Chromatic aberrations can negatively impact image quality in a number of ways.

  • Lens dispersion. Different colors of light traveling at different speeds while passing through a lens can make images appear blurred or create conspicuous red, green, blue, yellow, purple, and magenta edges around objects, especially when shooting in high contrast.
  • Longitudinal chromatic aberration leads to color fringing around subjects throughout the entire image, in the center as well as on the edges.
  • Lateral chromatic aberration causes purple fringing at the edges of the frame. It is only visible in areas of high contrast, but even when post-process correction makes purple fringing less noticeable, the effect still softens the image in the edges and corners.

11 Ways to Reduce Chromatic Aberration in Photography

There are several ways you can fix chromatic aberration, either reducing or entirely eliminating it to improve your photographic images. Some fixes are common sense solutions while others are more technical.

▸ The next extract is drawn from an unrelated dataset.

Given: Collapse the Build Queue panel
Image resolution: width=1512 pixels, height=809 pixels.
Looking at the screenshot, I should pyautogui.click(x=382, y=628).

  1. 1. Avoid shooting high-contrast scenes.
  2. 2. Center your subject in the middle of the frame to make your image TCA-free and crop in post to improve composition.
  3. 3. When using zoom lenses, avoid using the shortest and longest focal length, which typically causes CA issues you need to address in postproduction.
  4. 4. Change your color image to black and white.
  5. 5. Use lenses made of low-dispersion glasses, especially those containing fluorite. They can significantly reduce chromatic aberration.
  6. 6. To reduce LoCA, simply stop down your lens. Closing down your aperture decreases the amount of light that will reach your sensor, so you’ll have to compensate by decreasing your shutter speed and adjusting the ISO to achieve proper exposure.
  7. 7. Alternatively, you can also use an achromatic lens, or achromat, which corrects to bring two wavelengths (usually red and blue) into focus on the same plane. The common achromatic doublet features two individual glass lenses with different amounts of dispersion. Typically, one of the doublet’s elements is an ultra-low dispersion glass. Apochromatic lenses, which can correct three different wavelengths of light, provide even better correction for LoCA.
  8. 8. Fix lateral chromatic aberration using post-processing software like Photoshop or Adobe Lightroom. The latter features both automatic and manual correction for CA, including a “defringe tool” in the “Lens Corrections” module, and can either significantly reduce or completely eliminate this type of fringing. (This is key because stopping down your lens won’t reduce TCA, and, due to the angle rays enter the lens, a standard achromatic doublet won’t either.)
  9. 9. Use cameras that have in-camera solutions that alleviate transverse aberration. Some cameras, such as the Panasonic Lumix series and newer Nikon and Sony DSLRs, feature a processing step specifically designed to remove purple fringing.
  10. 10. To avoid lateral chromatic aberration, use a lens designed symmetrically about the stop/aperture ring.
  11. 11. In general, use high-quality lenses. They will exhibit less CA than cheap lenses, fast lenses when used wide open, old legacy lenses, or cheap teleconverters and wide-angle converters, and cut down on your need for chromatic aberration correction.